Payday lenders were kicked out of Virginia in 2020. After years of legislative efforts to foster a safe and viable market for small loans, Virginia lawmakers passed bipartisan legislation—the Fairness in Lending Act. Now, Virginians have access to several lenders offering affordable loans including consumer finance loans and short term loans both online and in-person. In addition, six of the eight largest banks now offer affordable small loans and many credit union small dollar loans hit a new high in 2022. Those lenders that refuse to offer affordable installment loans—the payday and car title lenders— left the Commonwealth.
Now workplace payday lenders that call themselves earned wage access are asking for an exemption from the Fairness in Lending Act. The 2020 law puts an end to payday and car title lenders who were exploiting struggling Virginias with loans that trap people into debt by forcing full balloon repayments. Like traditional payday loans, earned wage access for a fee are balloon-payment loans that lead to a cycle of reborrowing. A worker who cannot afford an expense from this week’s pay and borrows from next week’s paycheck will have a hole, triggering another loan. Most workers who use early pay for a fee do so nearly every pay period – 12 to 120 times a year, with an average of 36 times. Even worse, some workplace payday lenders try to hid their cost by adding junk fees like expedited fees, transaction fees and tips.
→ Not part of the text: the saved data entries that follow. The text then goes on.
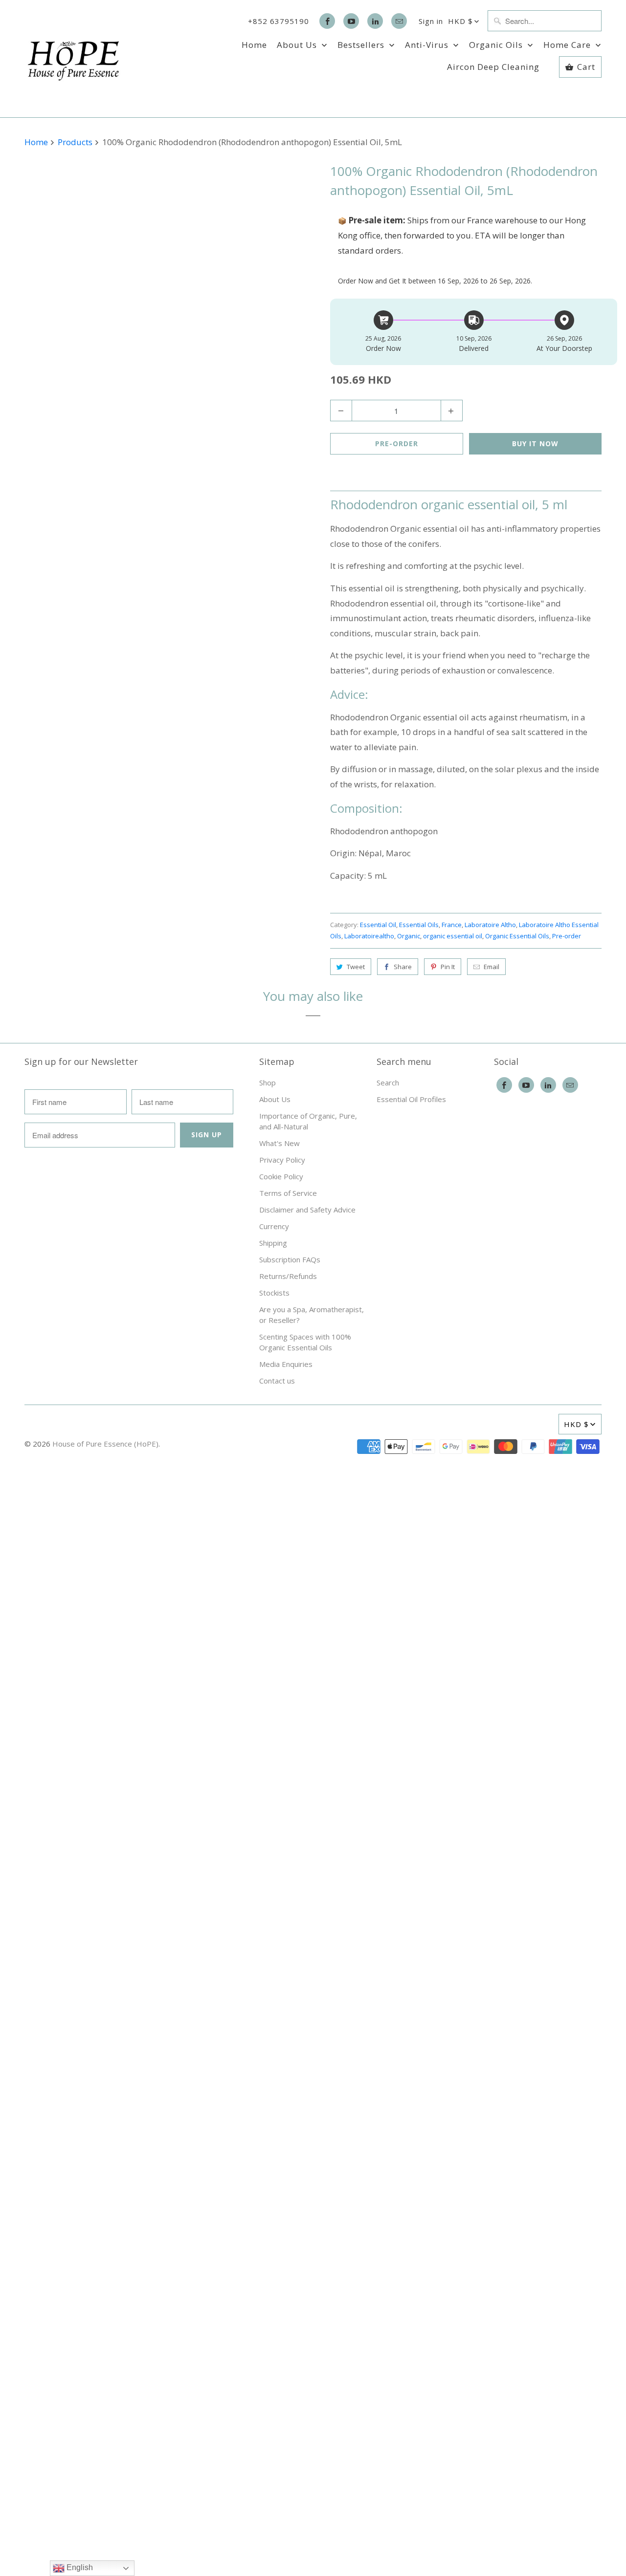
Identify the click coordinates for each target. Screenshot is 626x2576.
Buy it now (535, 443)
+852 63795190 (278, 21)
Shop (267, 1082)
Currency (274, 1226)
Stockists (274, 1293)
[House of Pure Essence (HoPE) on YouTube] (351, 21)
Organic (408, 935)
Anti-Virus (428, 45)
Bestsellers (362, 45)
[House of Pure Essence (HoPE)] (73, 58)
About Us (298, 45)
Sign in (431, 21)
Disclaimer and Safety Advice (307, 1209)
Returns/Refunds (288, 1276)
Perhaps the biggest problem with giving workplace payday lenders an exemption to the Fairness in Lending Act is the potential for all sorts of new lending products that are unregulated and exploitative. Over twenty years of legislative battles with payday and car title lenders provided ample proof of their unrelenting drive to evade proper regulation.
Legislators should concentrate on other methods to help workers instead of promoting a product that just leads to employees paying to get paid early and reducing their already inadequate wages.